According to the IMF, “serious efforts” have been directed to the modernization of the international aspects of the income tax, upgrading the regime to the Organization for Economic Co-operation and Development (OECD) standards. However, “there is a strong push from some quarters of the policy debate to do away with the Corporate Profit Tax (CPT) altogether”.
The Fund explains that the main idea is to replace it with a Distributed Profit Tax (DPT), generally referred to in Ukraine as the Exit Capital Tax (ECT). “In previous reports FAD [Fiscal Affairs Department] has argued against the adoption of the ECT: it would lead to a significant loss of revenue, it is fundamentally regressive, it is complex to control, and there is no evidence that it may help growing investment,” reads the report.

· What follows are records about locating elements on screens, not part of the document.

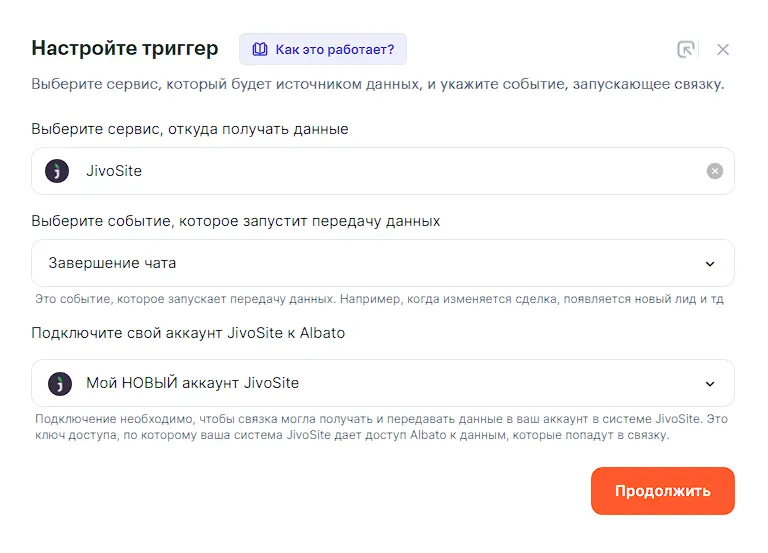Click the 'Настройте триггер' heading
The height and width of the screenshot is (553, 768).
pyautogui.click(x=125, y=48)
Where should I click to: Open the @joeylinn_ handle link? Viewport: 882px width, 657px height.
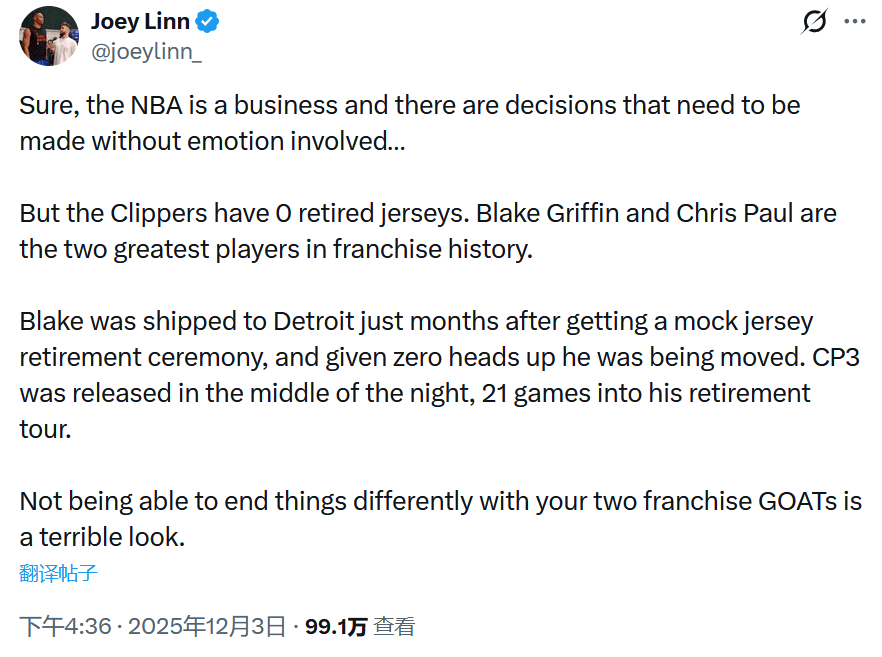(146, 53)
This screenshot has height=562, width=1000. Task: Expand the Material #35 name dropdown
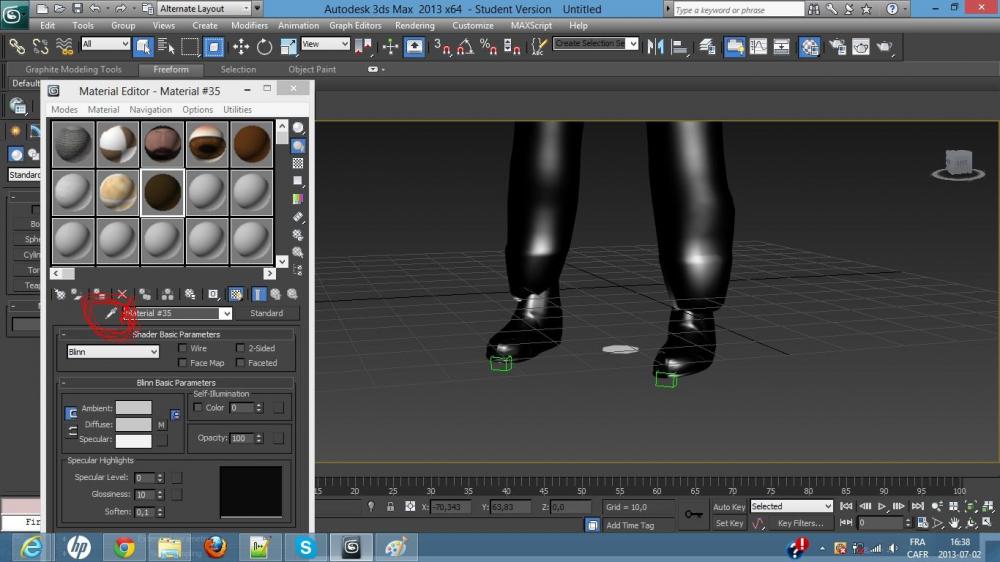226,314
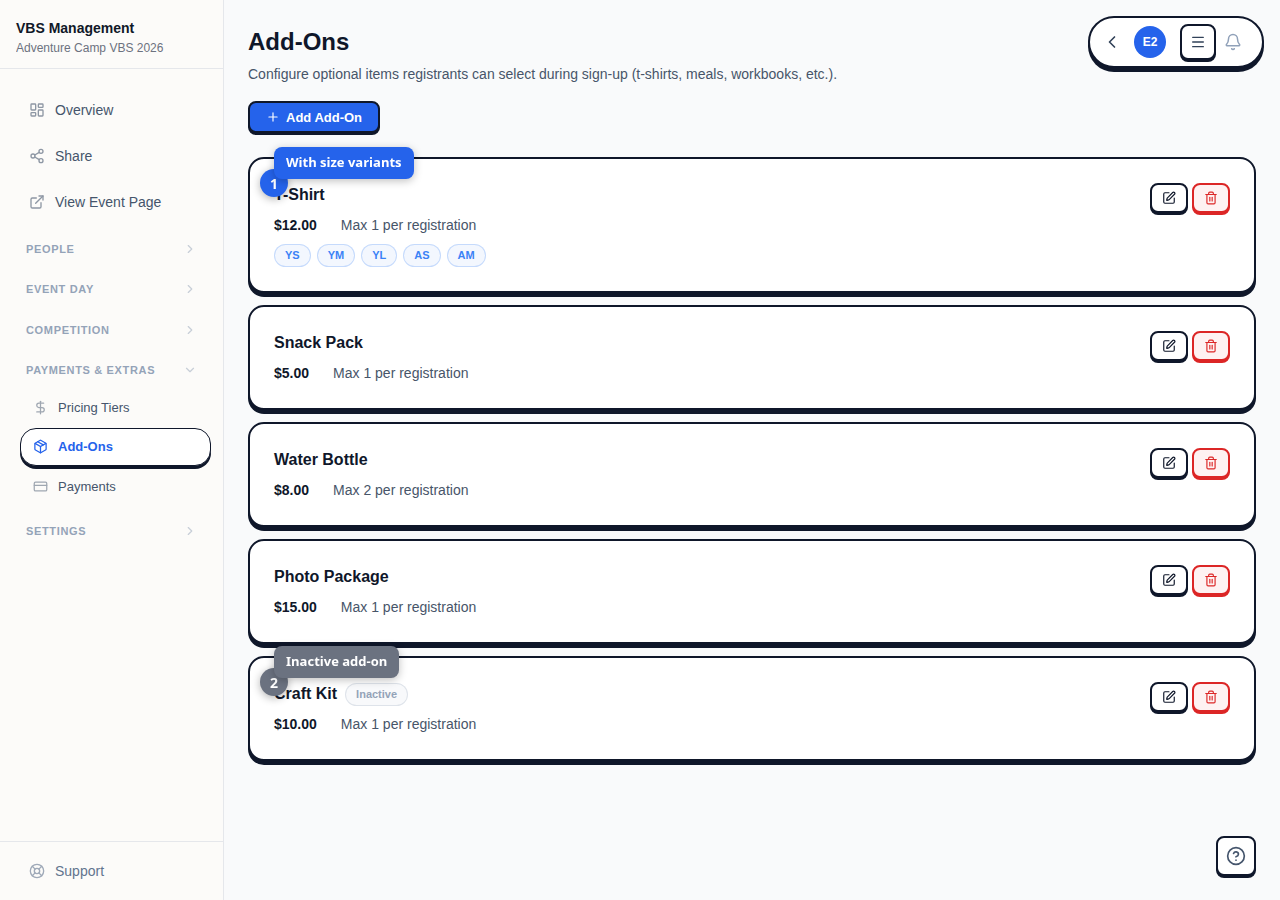Open notifications bell

(x=1233, y=42)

It is noted that accelerated depreciation of fixed investments, a more targeted tax incentive, has been recently adopted in Ukraine, which should be allowed to generate the expected results.
In addition, there is a plan for a Voluntary Disclosure Program (VDP), which is positive for tax policy. The main purpose of the VDP is to allow taxpayers to come forth and regularize, for a fee, financial or physical assets that have evaded the income tax
“This should allow growing the tax base in the future since the income generated by those assets will become visible to the State Tax Service (STS),” reads the report.
The analysis, conclusions and recommendations of the IMF were compiled based on the work of a technical assistance mission from the IMF, which worked with official Kyiv through video conferences in July 2020.